--- Work to complete ---
Which lines below hold the word "field"? Copy all of them.

--- Exercise material ---
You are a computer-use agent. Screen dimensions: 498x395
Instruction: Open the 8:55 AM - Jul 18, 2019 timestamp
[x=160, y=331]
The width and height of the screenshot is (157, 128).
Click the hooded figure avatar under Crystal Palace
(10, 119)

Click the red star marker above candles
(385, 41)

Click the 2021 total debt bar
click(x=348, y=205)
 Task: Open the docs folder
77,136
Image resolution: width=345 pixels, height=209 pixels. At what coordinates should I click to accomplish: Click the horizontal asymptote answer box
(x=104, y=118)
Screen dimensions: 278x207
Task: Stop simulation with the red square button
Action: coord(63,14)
==
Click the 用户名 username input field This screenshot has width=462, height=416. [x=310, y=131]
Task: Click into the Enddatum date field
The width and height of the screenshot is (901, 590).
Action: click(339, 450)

--- Task answer ---
Click the 用户名 username input field This screenshot has width=462, height=416. [x=310, y=131]
Task: Click into the Enddatum date field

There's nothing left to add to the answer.